▶ [What to do]
Return all of the material, keeping each line exactly as it is.

-- Records provided follows --

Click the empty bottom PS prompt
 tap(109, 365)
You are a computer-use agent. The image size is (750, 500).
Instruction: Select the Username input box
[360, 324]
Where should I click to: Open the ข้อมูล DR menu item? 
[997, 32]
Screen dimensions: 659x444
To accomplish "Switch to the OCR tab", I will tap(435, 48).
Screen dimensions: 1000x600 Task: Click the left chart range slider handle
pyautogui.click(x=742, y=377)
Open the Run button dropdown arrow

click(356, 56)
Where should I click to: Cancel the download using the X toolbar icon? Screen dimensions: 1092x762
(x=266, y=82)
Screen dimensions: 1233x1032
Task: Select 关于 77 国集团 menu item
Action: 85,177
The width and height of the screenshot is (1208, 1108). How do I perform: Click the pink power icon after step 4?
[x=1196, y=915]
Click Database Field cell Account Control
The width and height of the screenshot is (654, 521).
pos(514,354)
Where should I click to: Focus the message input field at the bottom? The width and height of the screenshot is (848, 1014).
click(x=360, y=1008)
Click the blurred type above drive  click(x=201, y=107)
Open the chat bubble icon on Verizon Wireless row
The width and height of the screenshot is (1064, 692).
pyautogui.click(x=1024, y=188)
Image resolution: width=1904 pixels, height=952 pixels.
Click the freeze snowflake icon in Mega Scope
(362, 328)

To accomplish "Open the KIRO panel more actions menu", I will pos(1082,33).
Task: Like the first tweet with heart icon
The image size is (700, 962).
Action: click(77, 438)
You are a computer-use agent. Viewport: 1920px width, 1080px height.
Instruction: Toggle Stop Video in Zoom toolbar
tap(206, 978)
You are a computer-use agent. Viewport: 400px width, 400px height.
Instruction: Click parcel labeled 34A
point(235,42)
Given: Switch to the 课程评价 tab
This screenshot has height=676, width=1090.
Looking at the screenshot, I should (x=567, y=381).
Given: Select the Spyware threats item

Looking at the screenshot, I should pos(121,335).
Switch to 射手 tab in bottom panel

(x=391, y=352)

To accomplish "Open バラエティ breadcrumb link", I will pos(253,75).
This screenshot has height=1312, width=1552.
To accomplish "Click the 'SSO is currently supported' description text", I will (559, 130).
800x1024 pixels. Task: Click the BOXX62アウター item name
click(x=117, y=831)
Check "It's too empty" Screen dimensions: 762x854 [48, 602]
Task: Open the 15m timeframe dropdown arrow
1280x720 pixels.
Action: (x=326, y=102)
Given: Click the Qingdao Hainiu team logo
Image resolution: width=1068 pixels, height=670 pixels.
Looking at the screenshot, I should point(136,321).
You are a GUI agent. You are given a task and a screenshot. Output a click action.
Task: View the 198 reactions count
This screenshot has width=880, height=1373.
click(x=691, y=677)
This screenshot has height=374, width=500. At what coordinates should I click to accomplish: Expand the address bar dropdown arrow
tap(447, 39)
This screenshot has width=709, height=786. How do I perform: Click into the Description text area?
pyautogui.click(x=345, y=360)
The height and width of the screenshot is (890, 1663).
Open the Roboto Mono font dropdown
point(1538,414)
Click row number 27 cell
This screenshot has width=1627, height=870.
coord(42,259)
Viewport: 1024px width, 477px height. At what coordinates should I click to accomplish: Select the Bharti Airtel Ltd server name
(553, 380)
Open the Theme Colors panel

-- Records provided concluded --

▶ [Solution for this task]
Click the empty bottom PS prompt
 tap(109, 365)
You are a computer-use agent. The image size is (750, 500).
Instruction: Select the Username input box
[360, 324]
Where should I click to: Open the ข้อมูล DR menu item? 
[997, 32]
Screen dimensions: 659x444
To accomplish "Switch to the OCR tab", I will tap(435, 48).
Screen dimensions: 1000x600 Task: Click the left chart range slider handle
pyautogui.click(x=742, y=377)
Open the Run button dropdown arrow

click(356, 56)
Where should I click to: Cancel the download using the X toolbar icon? Screen dimensions: 1092x762
(x=266, y=82)
Screen dimensions: 1233x1032
Task: Select 关于 77 国集团 menu item
Action: 85,177
The width and height of the screenshot is (1208, 1108). How do I perform: Click the pink power icon after step 4?
[x=1196, y=915]
Click Database Field cell Account Control
The width and height of the screenshot is (654, 521).
pos(514,354)
Where should I click to: Focus the message input field at the bottom? The width and height of the screenshot is (848, 1014).
click(x=360, y=1008)
Click the blurred type above drive  click(x=201, y=107)
Open the chat bubble icon on Verizon Wireless row
The width and height of the screenshot is (1064, 692).
pyautogui.click(x=1024, y=188)
Image resolution: width=1904 pixels, height=952 pixels.
Click the freeze snowflake icon in Mega Scope
(362, 328)

To accomplish "Open the KIRO panel more actions menu", I will pos(1082,33).
Task: Like the first tweet with heart icon
The image size is (700, 962).
Action: click(77, 438)
You are a computer-use agent. Viewport: 1920px width, 1080px height.
Instruction: Toggle Stop Video in Zoom toolbar
tap(206, 978)
You are a computer-use agent. Viewport: 400px width, 400px height.
Instruction: Click parcel labeled 34A
point(235,42)
Given: Switch to the 课程评价 tab
This screenshot has height=676, width=1090.
Looking at the screenshot, I should (x=567, y=381).
Given: Select the Spyware threats item

Looking at the screenshot, I should pos(121,335).
Switch to 射手 tab in bottom panel

(x=391, y=352)

To accomplish "Open バラエティ breadcrumb link", I will pos(253,75).
This screenshot has height=1312, width=1552.
To accomplish "Click the 'SSO is currently supported' description text", I will (559, 130).
800x1024 pixels. Task: Click the BOXX62アウター item name
click(x=117, y=831)
Check "It's too empty" Screen dimensions: 762x854 [48, 602]
Task: Open the 15m timeframe dropdown arrow
1280x720 pixels.
Action: (x=326, y=102)
Given: Click the Qingdao Hainiu team logo
Image resolution: width=1068 pixels, height=670 pixels.
Looking at the screenshot, I should point(136,321).
You are a GUI agent. You are given a task and a screenshot. Output a click action.
Task: View the 198 reactions count
This screenshot has width=880, height=1373.
click(x=691, y=677)
This screenshot has height=374, width=500. At what coordinates should I click to accomplish: Expand the address bar dropdown arrow
tap(447, 39)
This screenshot has width=709, height=786. How do I perform: Click into the Description text area?
pyautogui.click(x=345, y=360)
The height and width of the screenshot is (890, 1663).
Open the Roboto Mono font dropdown
point(1538,414)
Click row number 27 cell
This screenshot has width=1627, height=870.
coord(42,259)
Viewport: 1024px width, 477px height. At what coordinates should I click to accomplish: Select the Bharti Airtel Ltd server name
(553, 380)
Open the Theme Colors panel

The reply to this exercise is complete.